Nicole met with Matija twice a week to be tutored in Croatian. True he was an English teacher, but he explained that he'd learned proper Croatian grammar by studying foreign languages, so he was qualified to teach her. Nicole couldn't necessarily vouch for his qualifications; she knew, though, that the lessons had quickly become the highlight of her week.
They usually met in the hotel cafe during downtime, sitting across from each other at a faux-wooden table. She had a beginner's book that she worked from, but Matija heavily supplemented the lessons with topics that would allow Nicole to converse in Croatian about subjects that were truly relevant to her.
They sat in the hotel cafe, a worksheet of small-talk phrases that Matija had designed in front of her. While she tried to remember the Croatian word for music -- the Serbo-Croatian word was muzica, but many words were changing officially now that Croatia was its own country -- she looked across the table. Matija's long-fingered hands with their man's knuckles were spread out over the homework she'd done. Thick locks of shaggy blonde hair fell onto his forehead and curled around his ears. His large, brown eyes -- unusual for a natural blonde -- were set evenly in his wide face, giving him a look of openness.
" 'Ajde, Nicole," he said, "Koja glazba ti se sviđa?"
"Oh, 'glazba'!" she exclaimed, filling it in to her worksheet. She moved on to the next exercise, this one asking for 'glazba' types.
"Pa, koja?" Matija asked.
"Molim is more polite."
"Sorry. Molim?" Please?
"I asked which music you liked. Koja glazba ti se sviđa?"
"Oh, right." In Croatian she said, "I please popular music."
Matija patiently corrected, "I am pleased by popular music," the Croatian way for expressing likes. After Nicole had dutifully repeated, Matija said, "Sada pitaj me. Ask me."
"Ah... koja glazba sviđa mi se?"
" Sviđa se ti ili mi?"
"Dobro." In careful Croatian, he said, "I like alternative groups like Flock of Seagulls, the Cure, REM..."
Nicole grinned and tried to tease, "Kao...How do you say 'strange'?"
"First start with the correct question. 'Kako se kaže strange'?"
Nicole dutifully repeated the question.
"Ok, then 'kako čudno glazba."
Matija smiled good-naturedly. In Croatian -- with correction for her benefit, "You think? Such strange music? I like strange music?"
Still in Croatian. "Why do you think so? At least I don't like boring music."
"Yes, boring music. Popular music is boring."
Nicole switched to English. "That's just your funny taste."
Matija shrugged. "Maybe you haven't been properly trained." In a neutral voice he remarked, "There's a Croatian alternative band playing in Pula next weekend.

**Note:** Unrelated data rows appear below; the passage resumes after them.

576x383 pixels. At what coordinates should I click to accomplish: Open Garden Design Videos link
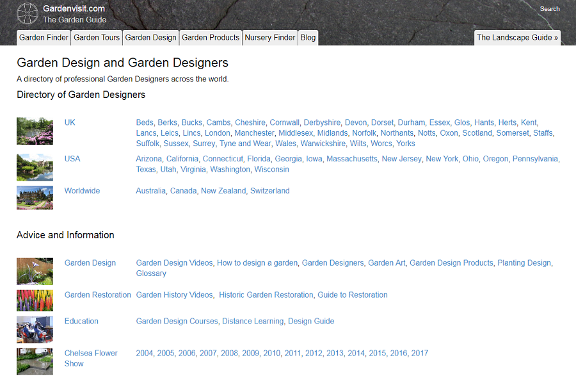(174, 263)
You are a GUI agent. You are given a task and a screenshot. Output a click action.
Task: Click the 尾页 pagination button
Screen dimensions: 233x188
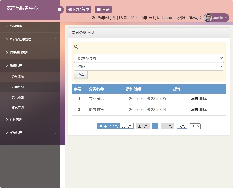[x=182, y=126]
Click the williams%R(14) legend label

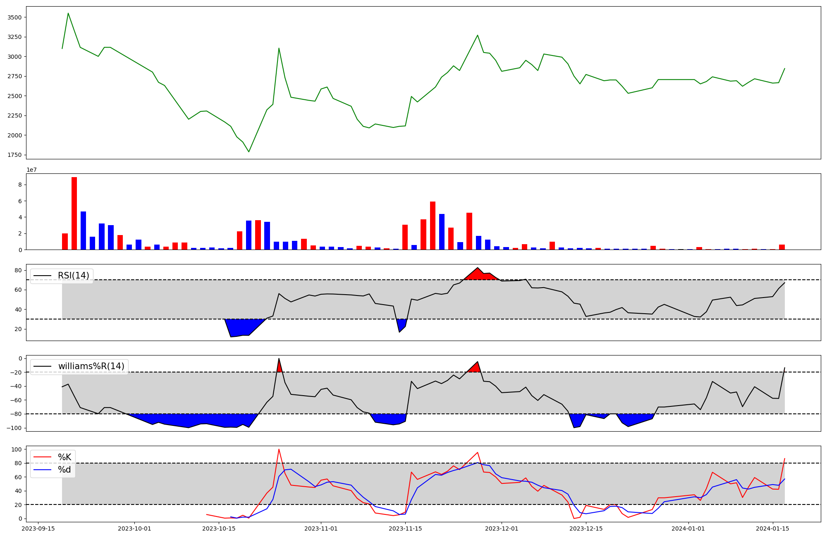pyautogui.click(x=91, y=366)
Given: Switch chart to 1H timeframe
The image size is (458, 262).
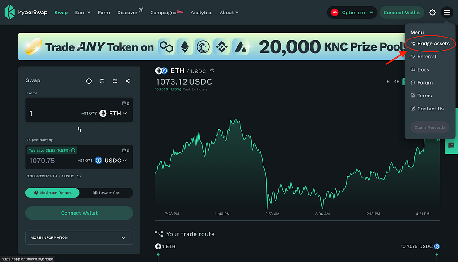Looking at the screenshot, I should [x=387, y=82].
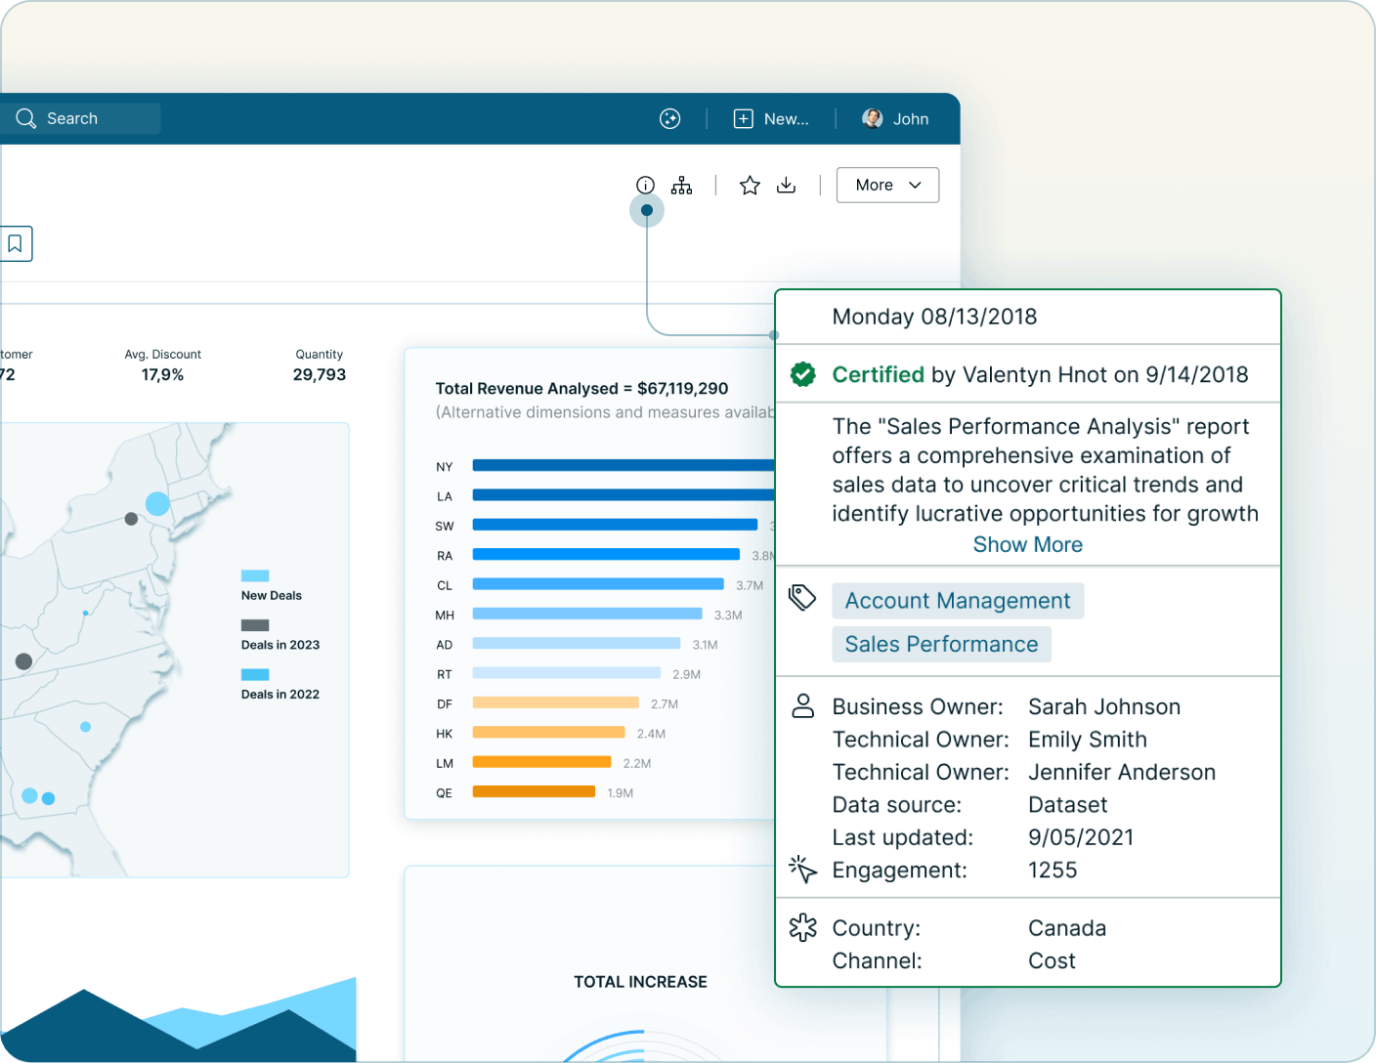Open the data lineage hierarchy icon
This screenshot has width=1376, height=1063.
(x=681, y=185)
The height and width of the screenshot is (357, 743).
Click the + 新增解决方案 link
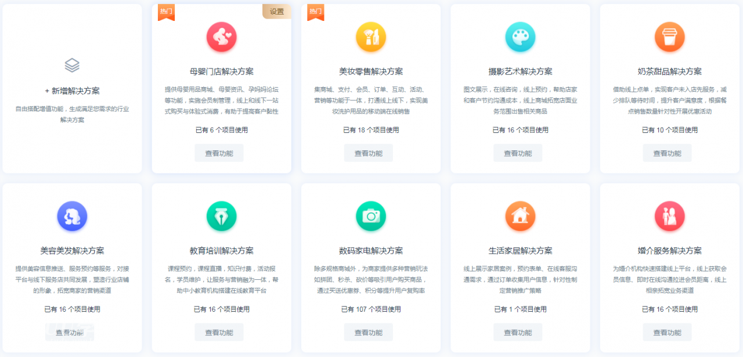(x=71, y=89)
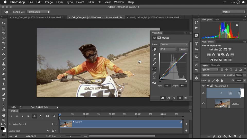
Task: Switch to the Boot_Cam_01 document tab
Action: point(38,18)
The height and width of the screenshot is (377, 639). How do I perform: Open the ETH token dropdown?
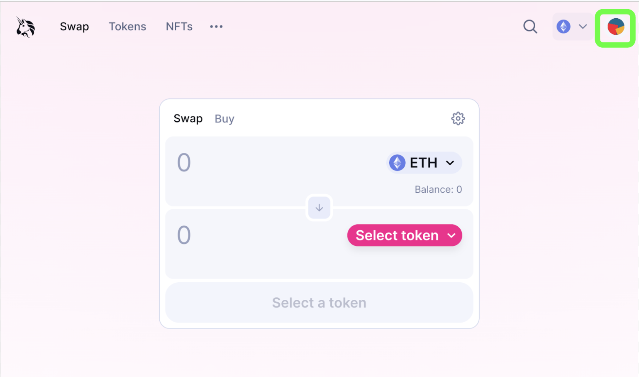click(424, 163)
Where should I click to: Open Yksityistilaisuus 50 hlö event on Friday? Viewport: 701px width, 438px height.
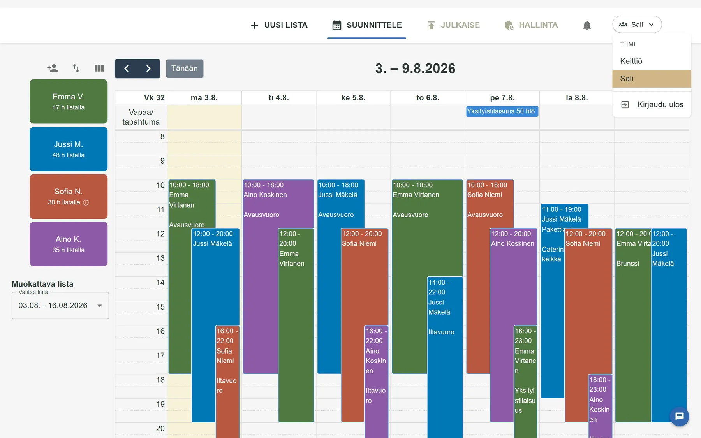tap(502, 111)
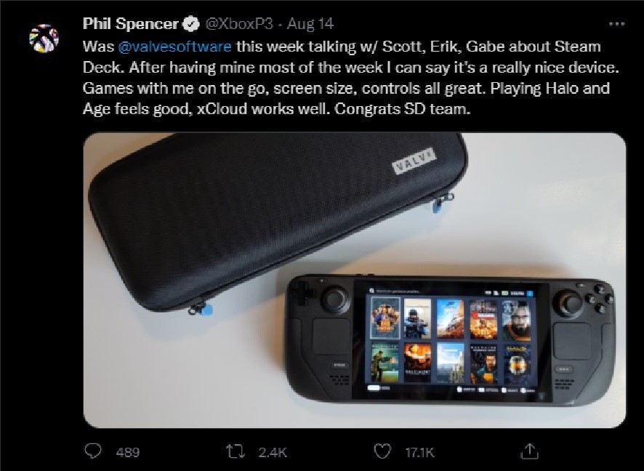Open the three-dot more options menu
Image resolution: width=644 pixels, height=471 pixels.
(616, 24)
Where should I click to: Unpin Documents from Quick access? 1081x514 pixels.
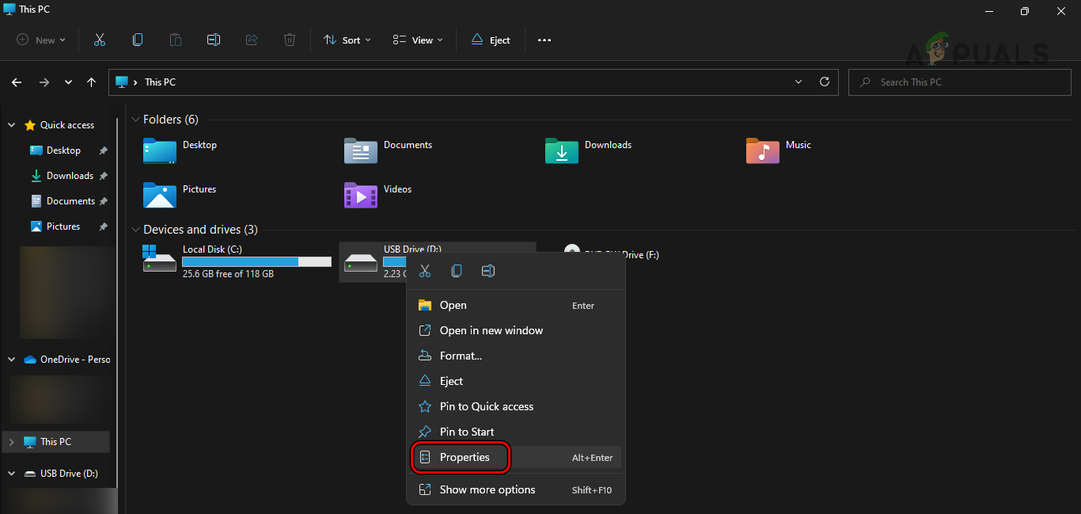click(x=103, y=200)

Maybe I should take you -- to educate you."
Nicole sniffed until she realized it was an offer of entertainment on the weekend in the off-season. "Well... I suppose in the name of higher education... Who else is going?"
She didn't know Matija well, but she thought his face slackened into a blank mask. "Oh, probably Martina. Maybe Oliver. Lamentably few Rovinjians have refined taste in music."
She giggled and repeated her new phrase for "What strange music." After a moment, Matija seemed to relax, and their lesson continued.